The Information Management group at IBM Research – India is focused on developing next-generation technologies in various areas such as advanced business intelligence and insight generation, context-oriented information integration, and extraction of semantic knowledge from unstructured data. These technologies are driven by IBM Research's goal of building intelligent solutions and services to address business problems in various industrial sectors, including financial, telecommunication, retail, and healthcare, among others.
We bring together the capabilities of information integration and data analytics to build next-generation integrated enterprise information management systems. This would encompass techniques for context extraction at the time of data upload and building new interfaces for on-demand access to information by enhanced business driven search and dynamic faceted browsing.

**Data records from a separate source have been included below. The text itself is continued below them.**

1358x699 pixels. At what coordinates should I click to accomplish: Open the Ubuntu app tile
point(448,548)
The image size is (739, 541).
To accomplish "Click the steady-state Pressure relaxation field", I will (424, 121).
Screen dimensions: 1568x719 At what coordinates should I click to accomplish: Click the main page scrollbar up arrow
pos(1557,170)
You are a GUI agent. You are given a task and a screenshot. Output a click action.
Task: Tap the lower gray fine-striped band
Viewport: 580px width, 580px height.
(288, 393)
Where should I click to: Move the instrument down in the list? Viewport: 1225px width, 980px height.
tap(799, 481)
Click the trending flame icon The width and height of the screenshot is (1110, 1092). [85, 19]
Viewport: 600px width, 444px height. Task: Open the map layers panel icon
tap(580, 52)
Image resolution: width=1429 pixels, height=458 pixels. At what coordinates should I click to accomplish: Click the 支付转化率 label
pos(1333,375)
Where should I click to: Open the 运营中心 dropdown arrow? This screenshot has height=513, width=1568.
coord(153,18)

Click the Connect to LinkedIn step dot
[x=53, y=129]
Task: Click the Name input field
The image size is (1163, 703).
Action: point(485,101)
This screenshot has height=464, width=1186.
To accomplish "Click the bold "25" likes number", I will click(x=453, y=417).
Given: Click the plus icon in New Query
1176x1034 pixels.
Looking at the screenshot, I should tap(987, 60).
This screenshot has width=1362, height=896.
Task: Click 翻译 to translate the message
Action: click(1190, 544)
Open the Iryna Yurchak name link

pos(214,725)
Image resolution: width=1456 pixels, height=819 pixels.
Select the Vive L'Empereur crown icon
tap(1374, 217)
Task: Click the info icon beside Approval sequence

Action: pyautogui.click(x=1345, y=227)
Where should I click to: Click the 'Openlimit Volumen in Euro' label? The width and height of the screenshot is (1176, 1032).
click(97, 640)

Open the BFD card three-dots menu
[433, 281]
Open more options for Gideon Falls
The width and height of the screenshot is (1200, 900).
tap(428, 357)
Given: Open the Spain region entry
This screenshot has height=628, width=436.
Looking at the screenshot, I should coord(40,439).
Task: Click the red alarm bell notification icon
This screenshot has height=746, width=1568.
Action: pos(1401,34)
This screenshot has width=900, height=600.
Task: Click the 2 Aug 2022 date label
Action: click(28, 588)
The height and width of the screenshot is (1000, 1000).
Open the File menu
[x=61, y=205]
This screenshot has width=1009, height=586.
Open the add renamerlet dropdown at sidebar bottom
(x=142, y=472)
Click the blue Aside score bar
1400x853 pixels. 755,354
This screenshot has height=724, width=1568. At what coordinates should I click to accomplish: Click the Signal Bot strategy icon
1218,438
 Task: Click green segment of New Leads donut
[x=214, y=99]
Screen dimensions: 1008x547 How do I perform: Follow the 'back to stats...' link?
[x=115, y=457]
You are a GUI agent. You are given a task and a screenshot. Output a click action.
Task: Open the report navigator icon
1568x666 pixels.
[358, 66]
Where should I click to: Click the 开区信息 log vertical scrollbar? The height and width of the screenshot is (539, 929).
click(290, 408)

We are also exploring the value of incorporating text data in various predictive analytic models for customer lifetime value (CLV), churn prediction, and targeted marketing.
The Information Management team develops novel techniques for loosely-coupled structured and unstructured data through symbiotic and semantically-disambiguated information in an enterprise. This is achieved by viewing the structured data in the relational database as a set of predefined "entities" and identifying the entities from this set that best match a given document.
We also focus on information extraction (IE) from unstructured data where we develop technologies, which involve the identification of entities such as organizations, places, product names and relationships among entities such as sellers and employees. To address the need for scalability in IE systems, we are developing innovative techniques that work on the inverted index of document collections. Some of the research challenges in this domain include techniques to deal with extremely noisy data (such as SMS, instant messenger logs, e-mail and automatically transcribed conversational data) and modeling and maintaining uncertainty and conflicts associated with information extraction.